Onoe's films were well-received, earning him the affectionate nickname "Medama no Matchan" ("Eyeballs" Matsu), after his large eyes. He was especially popular among children, who took to imitating his ninja performances in their games. Many film historians consider him the first superstar of Japanese cinema because of his prolific output and his constant popularity.

His films were silent, voiced-over by a live narrator (benshi) in the theaters. They largely followed the conventions of kabuki theater; for example, except for those made during the last years of his career, his movies featured male oyama actors in the female roles. Many of his films were shot at 8 frames per second, rather than the Western convention of 16 that was promoted by some Japanese modernizers, in order to save on film stock. Some critics have pointed to this economization, as well as to such elements as overexposure of some films causing the actors' facial features to wash out, as evidence of primitive film-making.

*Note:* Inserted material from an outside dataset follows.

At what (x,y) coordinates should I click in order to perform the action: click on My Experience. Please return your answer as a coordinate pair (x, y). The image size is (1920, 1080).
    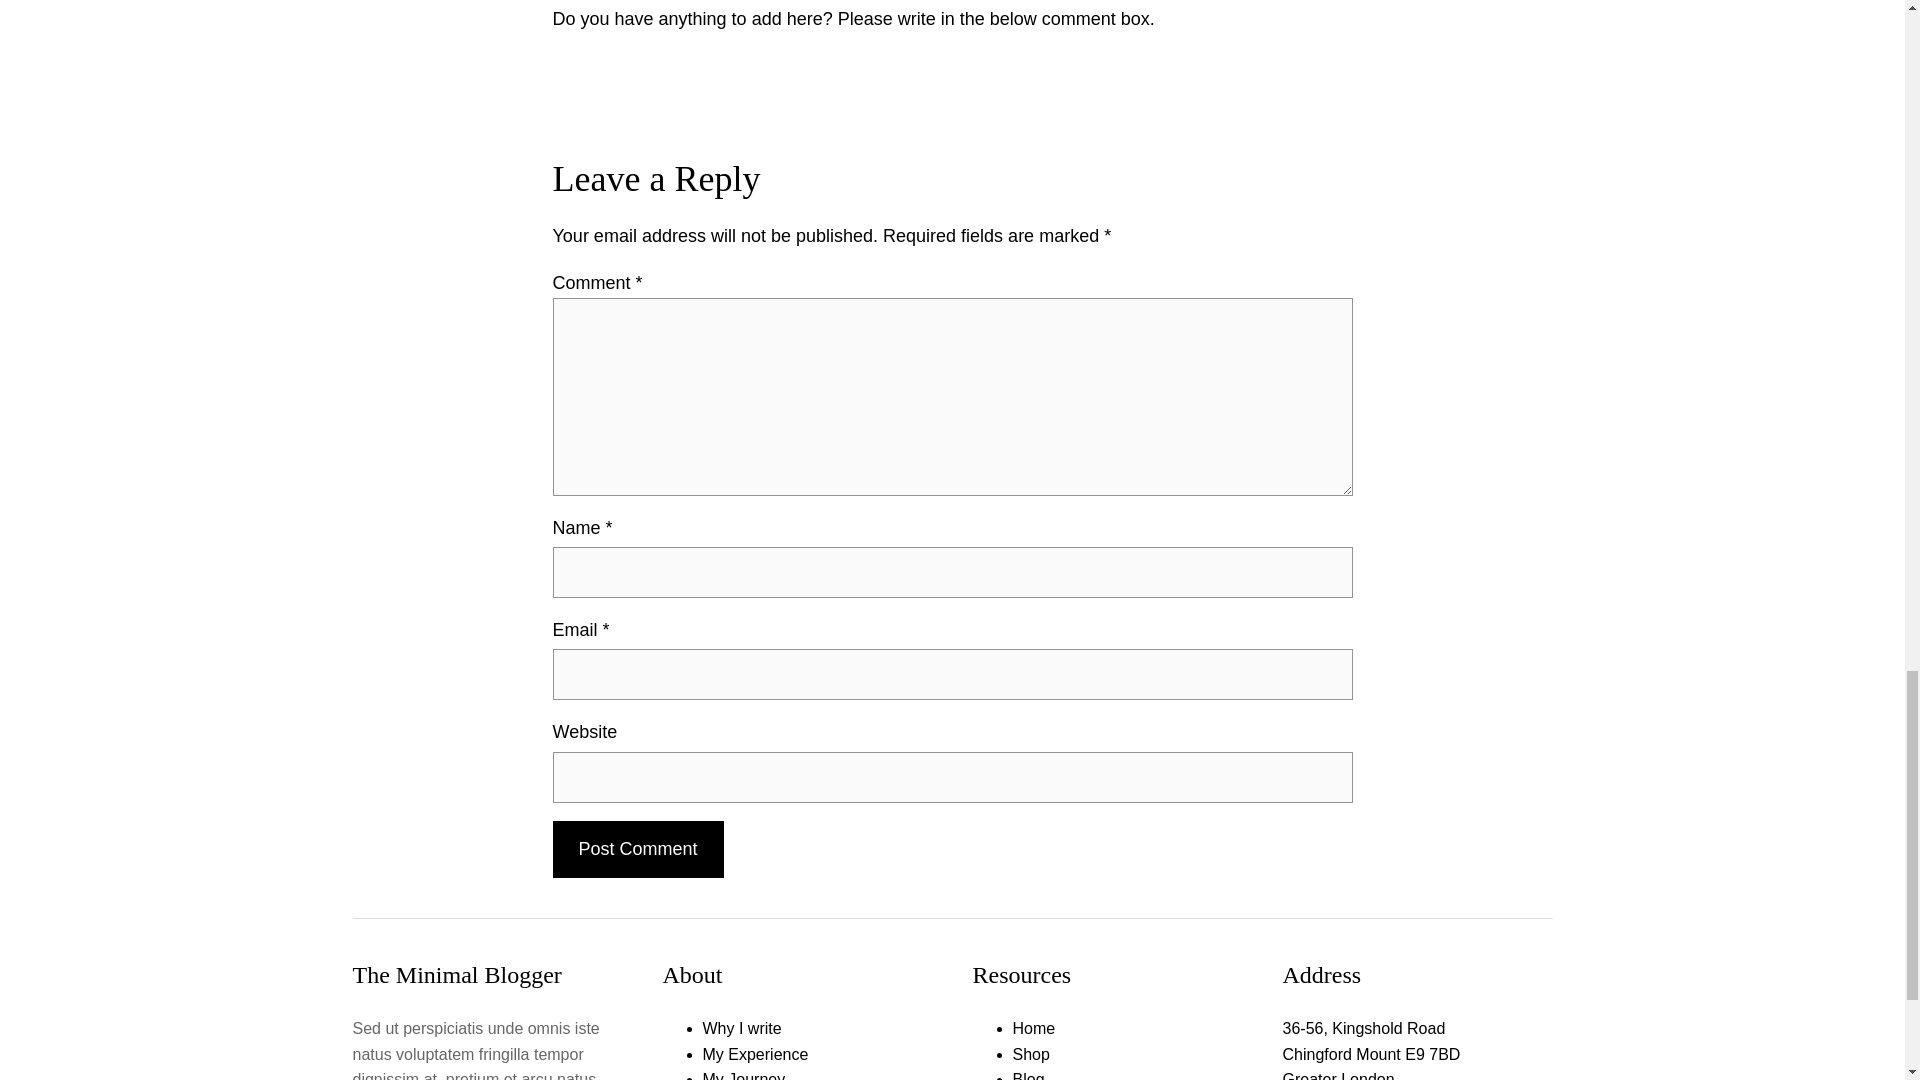
    Looking at the image, I should click on (755, 1054).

Many of Onoe's works were short films; however, he also starred in feature-length movies. One of these, the 1910 Chushin-gura, is believed to be the oldest still-existing feature film, although the print is not complete: it is missing four scenes. Including Chushin-gura, only six of his films survive in lengths of at least one reel. Like many other early Japanese films, Onoe's works were largely destroyed by a combination of inadequate preservation in Japan's climate, the Great Kantō earthquake of 1923, and the bombing during and occupation following World War II.

In 1926, while on the set of Kyokotsu Mikajiki, Onoe collapsed. He died later that year of heart disease. His funeral was the subject of a 1926 documentary, The Funeral of Matsunosuke Onoe.